O Globo
Música explode com o relato da vida dura a
certas ideias conservadoras
Uma canção folk escrita por um pequeno
fazendeiro e ex-operário do estado americano da Virgínia atingiu a primeira
posição no ranking da Billboard, principal revista da indústria musical.
“Rich Men North of Richmond” foi escrita e interpretada por Oliver Anthony
(nome artístico) e registrada numa gravação amadora. O sucesso da música, que
combina o relato da vida dura da classe trabalhadora a certas ideias
conservadoras, reacendeu o debate a respeito de a esquerda americana estar
perdendo para a direita a influência política sobre os trabalhadores,
especialmente para o segmento branco das cidades do interior.
“Rich Men North of Richmond” fala da realidade de trabalhadores que vendem a alma, desperdiçando a vida, “trabalhando o dia todo” por “um salário de merda” enquanto os ricos que vivem ao norte de Richmond (cidade ao sul da capital americana, Washington) querem o “controle total”. Poderia seguir o roteiro tradicional da canção de protesto de esquerda, denunciando as condições dos trabalhadores e culpando os patrões pela ganância, mas, logo na segunda estrofe, dobra à direita.

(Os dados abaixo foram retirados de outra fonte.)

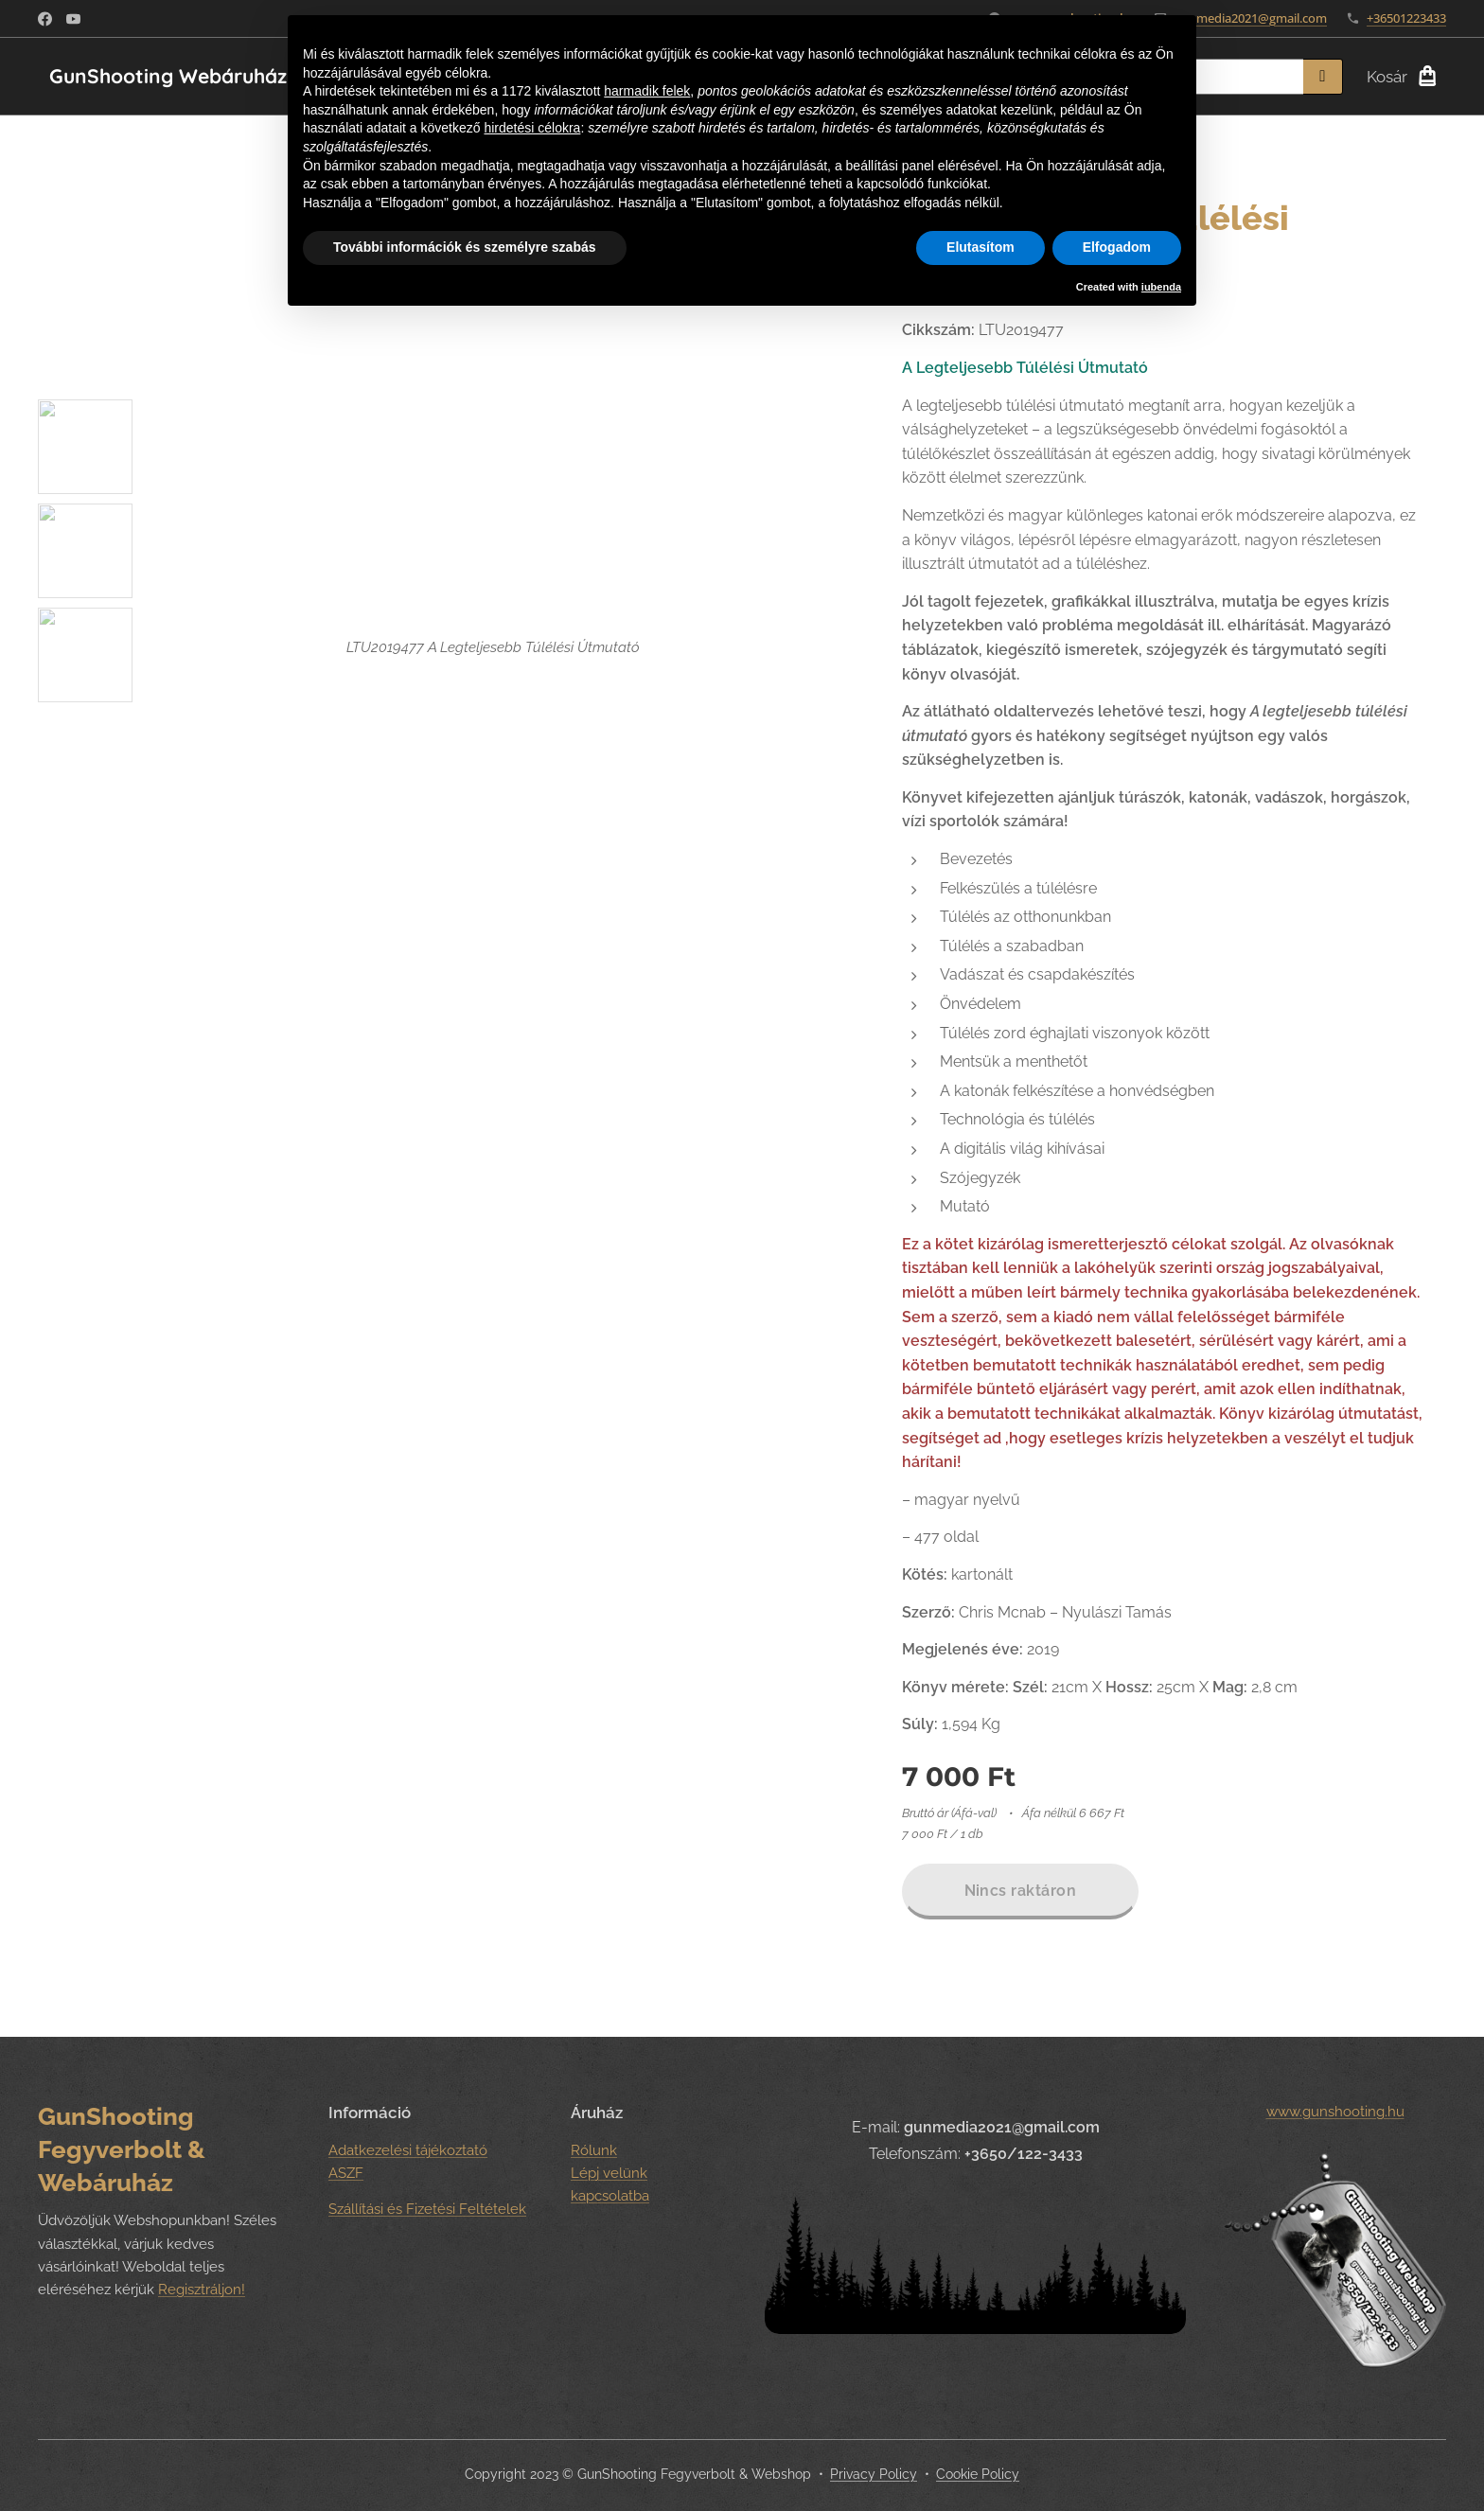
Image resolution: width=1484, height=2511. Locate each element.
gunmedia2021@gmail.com (1251, 18)
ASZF (345, 2173)
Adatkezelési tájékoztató (407, 2150)
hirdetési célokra (532, 127)
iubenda (1161, 286)
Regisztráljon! (201, 2290)
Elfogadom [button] (1117, 247)
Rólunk (594, 2150)
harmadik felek (647, 90)
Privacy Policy (873, 2474)
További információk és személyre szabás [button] (464, 247)
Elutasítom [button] (980, 247)
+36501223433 (1406, 18)
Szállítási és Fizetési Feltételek (427, 2210)
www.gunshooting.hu (1334, 2111)
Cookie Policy (977, 2474)
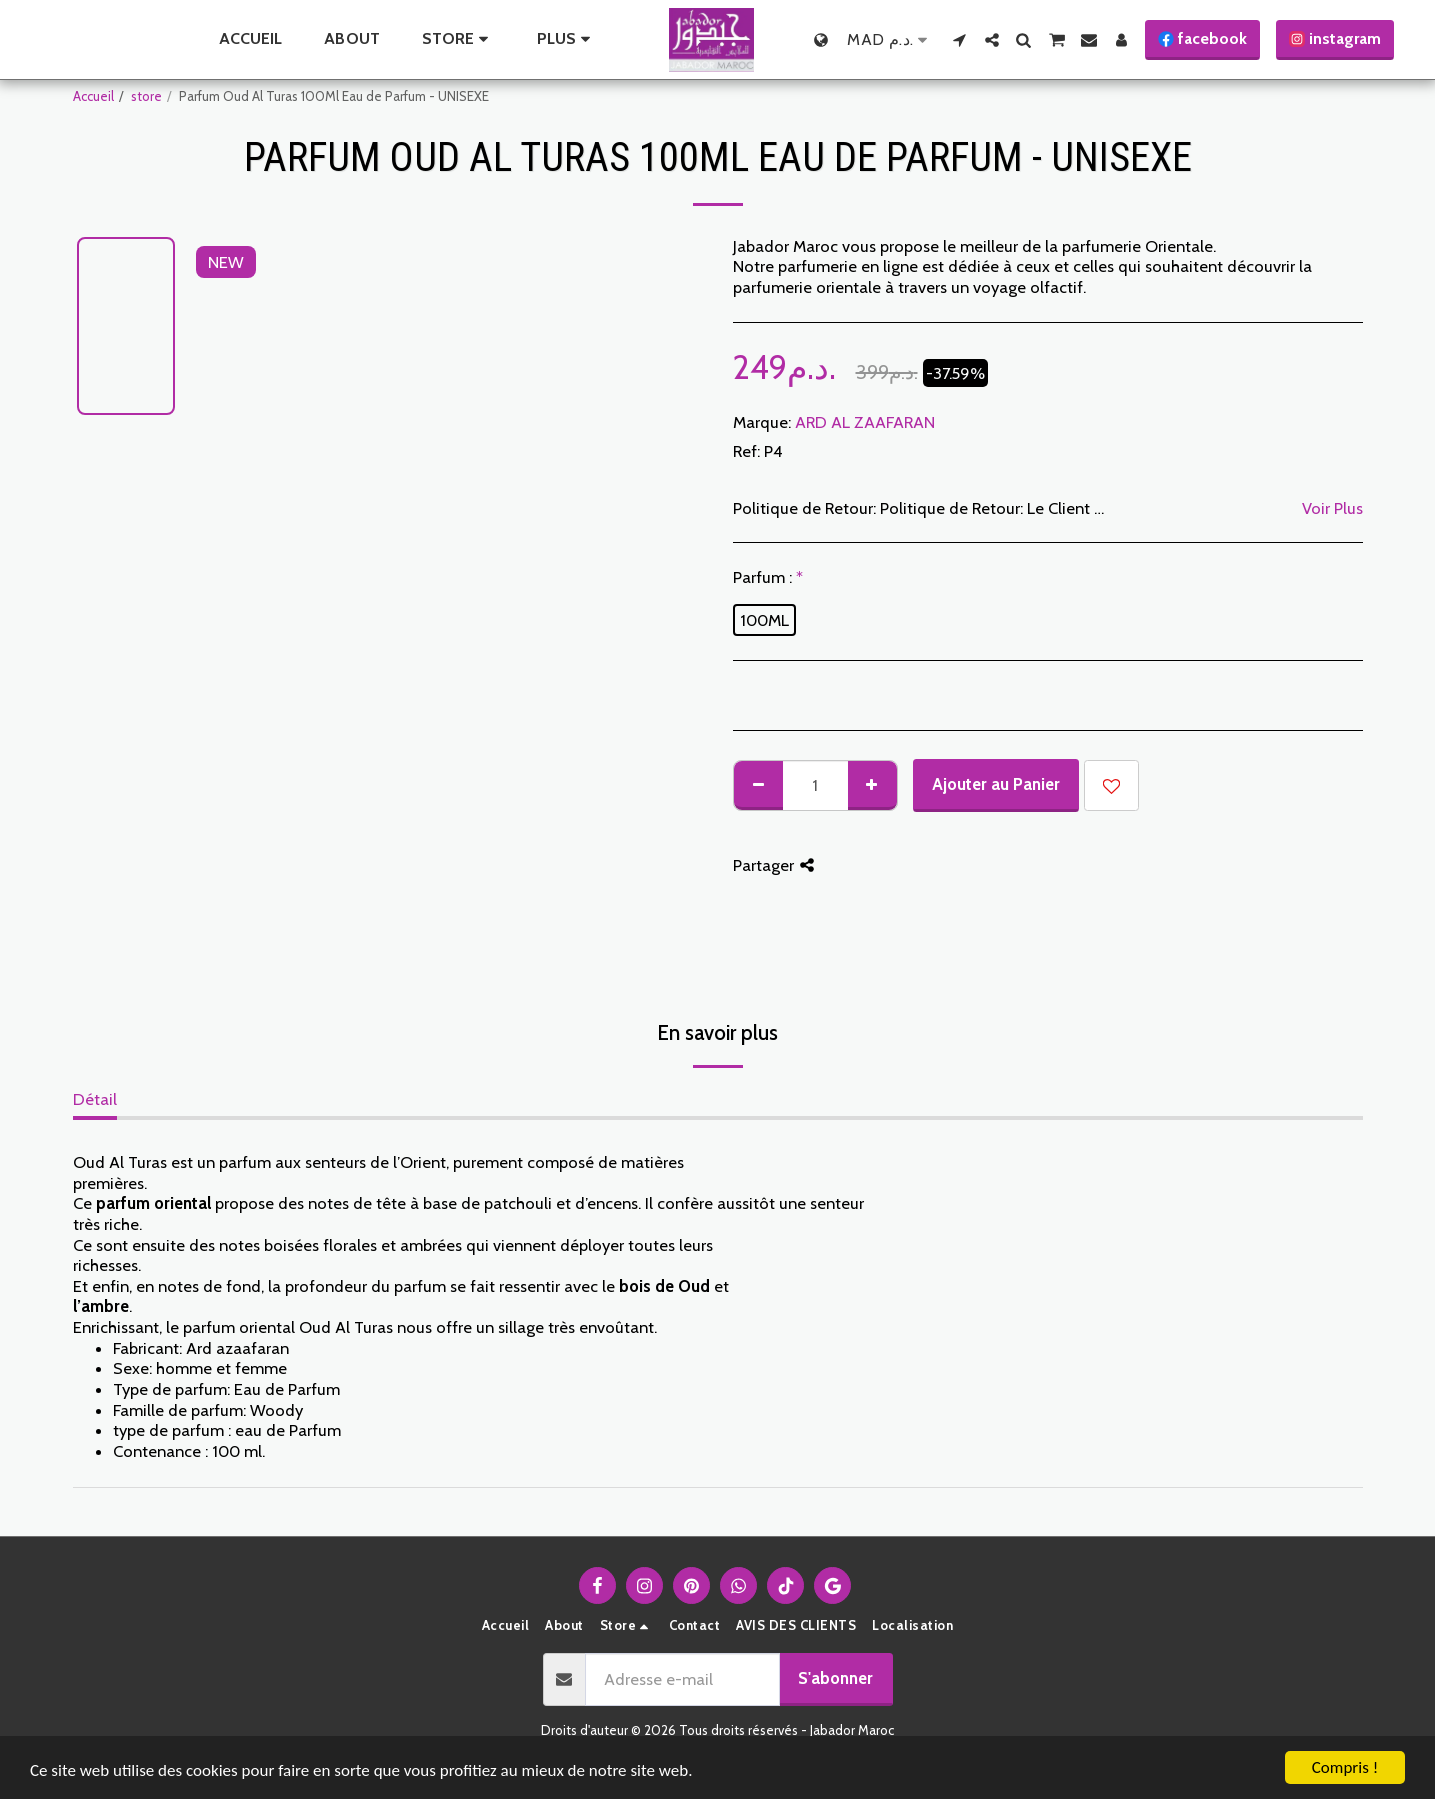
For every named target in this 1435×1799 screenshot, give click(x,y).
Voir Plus (1332, 508)
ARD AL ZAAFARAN (865, 422)
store (146, 96)
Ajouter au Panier (996, 784)
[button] (960, 40)
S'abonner (835, 1678)
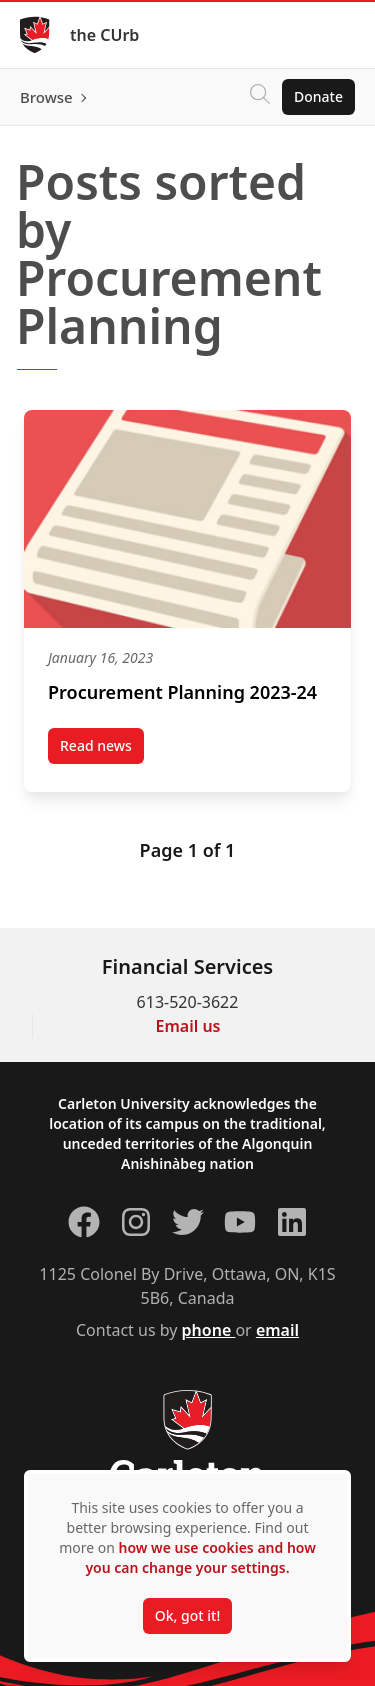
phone (209, 1330)
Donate (318, 96)
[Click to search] (260, 97)
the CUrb (104, 35)
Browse (46, 97)
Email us (188, 1026)
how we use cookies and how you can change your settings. (200, 1557)
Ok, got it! (187, 1615)
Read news (102, 750)
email (277, 1330)
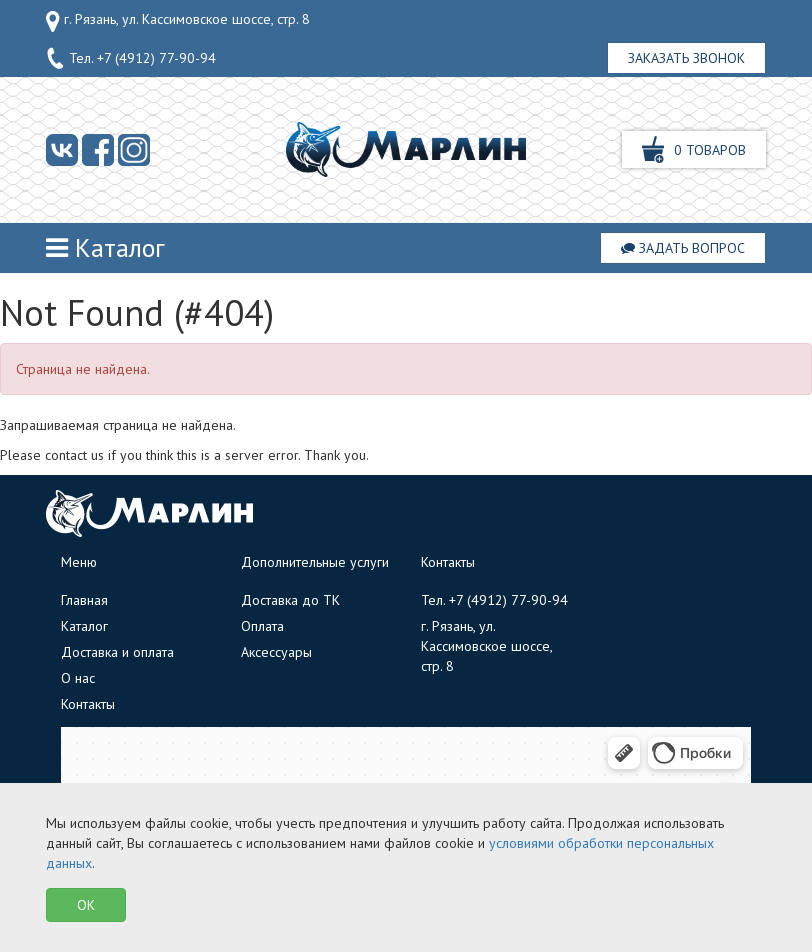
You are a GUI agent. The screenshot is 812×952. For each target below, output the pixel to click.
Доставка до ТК (290, 600)
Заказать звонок (686, 58)
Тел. (131, 59)
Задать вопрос (683, 248)
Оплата (262, 626)
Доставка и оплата (117, 652)
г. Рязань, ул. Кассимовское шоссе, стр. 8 (178, 21)
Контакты (88, 704)
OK (86, 905)
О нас (78, 678)
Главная (84, 600)
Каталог (105, 247)
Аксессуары (276, 652)
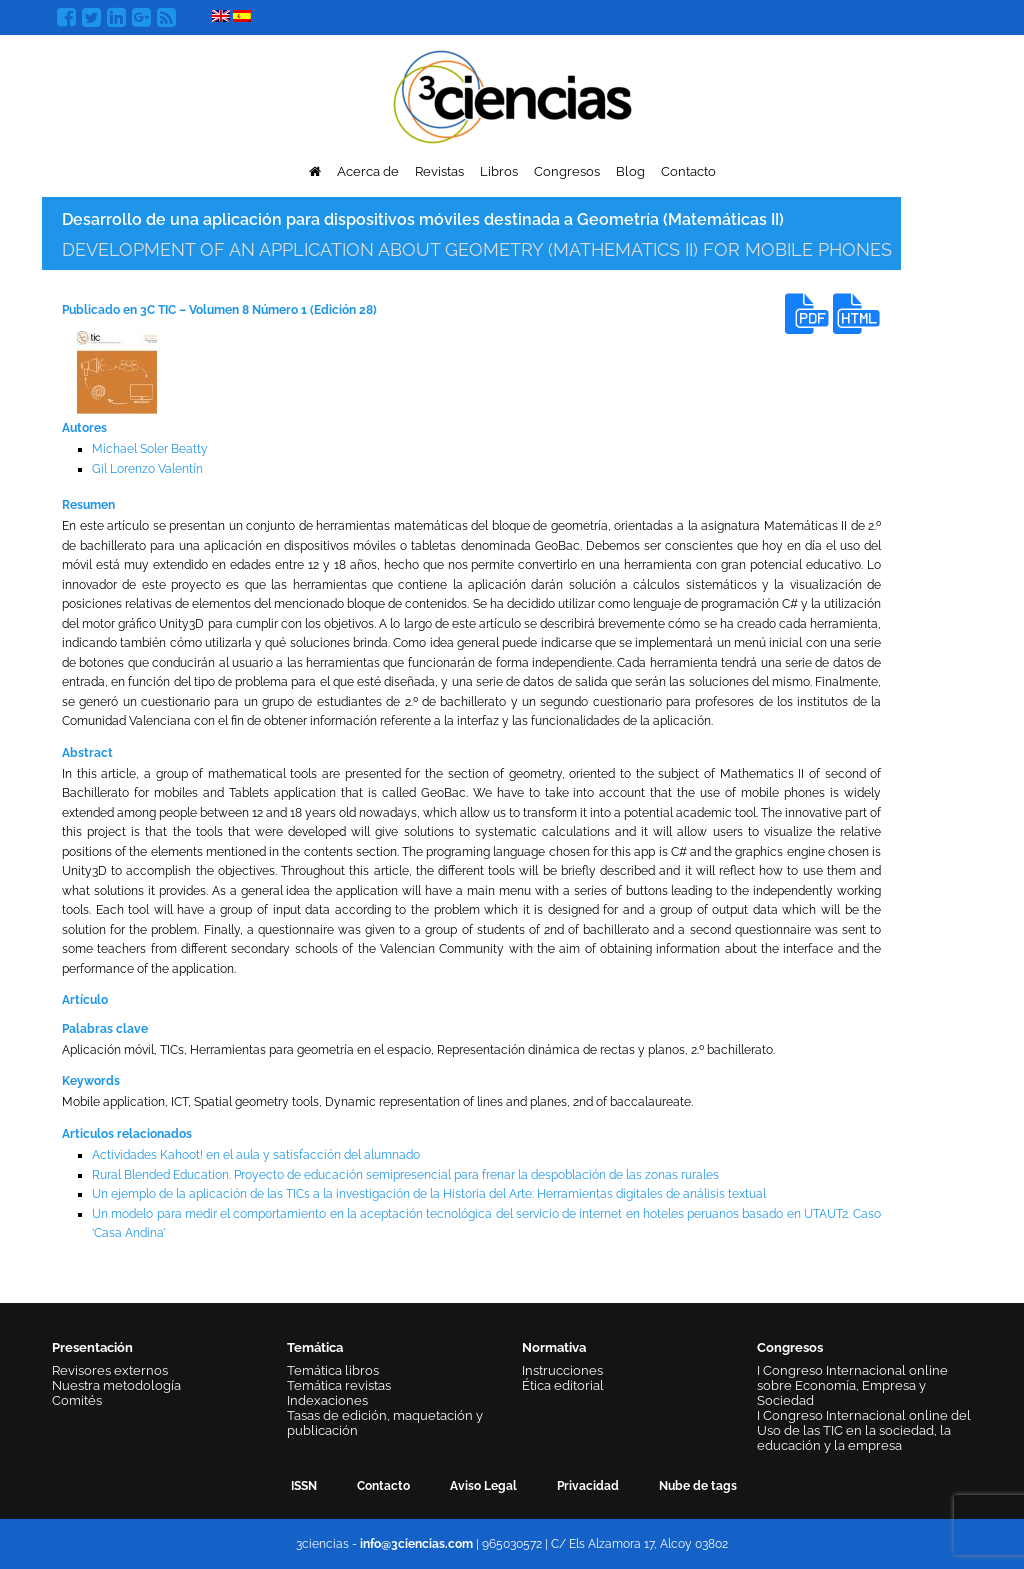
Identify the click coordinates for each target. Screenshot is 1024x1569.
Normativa (554, 1347)
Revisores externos (110, 1370)
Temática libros (333, 1370)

O salário de merda não vale nada porque “é
taxado sem fim”. Os políticos, em vez de cuidarem dos mineiros, estão cuidando
dos menores (de idade) “numa ilha num lugar qualquer” — alusão à ilha do
bilionário Jeffrey Epstein e às teorias da conspiração de que elites políticas
estão envolvidas com redes de pedofilia. A canção segue contando que, enquanto
há gente na rua sem ter o que comer, “obesos mamam” nos programas sociais para
comprar biscoitos de chocolate —alusão aqui à welfare queen, o mito dos anos Reagan
da mulher obesa indolente que frauda programas sociais para viver sem
trabalhar. O refrão fala sobre viver num “mundo novo”, mas com “alma antiga”,
como se não fosse possível se adaptar aos novos tempos, e lamenta “o que o
mundo se tornou para gente como eu e para gente como você”.
Virou hit e ultrapassou canções de Taylor
Swift, Olivia Rodrigo e Dua Lipa. É a primeira vez na História que um artista
chega ao primeiro lugar sem jamais ter ocupado qualquer outra posição na parada
da Billboard. O sucesso súbito de um cantor amador com inclinações
conservadoras despertou a desconfiança de ativistas e críticos de esquerda, que
o atribuíram a uma orquestração da direita. É fato que grandes influenciadores
de direita promoveram a música, e parece ter havido uma campanha incentivando a
compra de downloads — forma obsoleta de acessar música, mas que tem um peso
grande na nota que compõe o ranking da Billboard.
Os críticos de esquerda esquecem, porém,
que todos os outros produtos comerciais no ranking também foram promovidos por
influenciadores (por razões econômicas, e não políticas) e que o incentivo para
comprar downloads para subir a nota é uma prática nas comunidades de fãs — como
os de K-pop. A explosão da música pode ter sido inicialmente impulsionada pela
militância de direita, mas seu sucesso é genuíno. A canção tem uma melodia
cativante, é de uma simplicidade singela e foi cantada com honestidade e
paixão. É autêntica.
Oliver Anthony deu declarações esclarecendo
que, politicamente, se coloca “bem ao centro” e que desgosta igualmente dos políticos
dos partidos Democrata e Republicano. Seu conservadorismo não é sentido como
uma opção, é “natural”.
A força de “Rich Men North of Richmond”
está em sua simplicidade e autenticidade, em ser uma canção que parece mesmo
escrita por um pequeno fazendeiro do interior desiludido e indignado. Sua
política é um pouco confusa como a cultura política das classes populares. E
sua coloração política é mais bem explicada pelo alcance do conservadorismo na
classe trabalhadora americana que por alguma armação.
Críticos de esquerda têm denunciado apaixonadamente a estupidez política de, simultaneamente, reclamar dos “salários de merda” e dos programas sociais que aliviam a pobreza, mas têm se esforçado pouco para entender por que, em certos meios, a forma conservadora tem se tornado a linguagem espontânea para expressar a indignação social.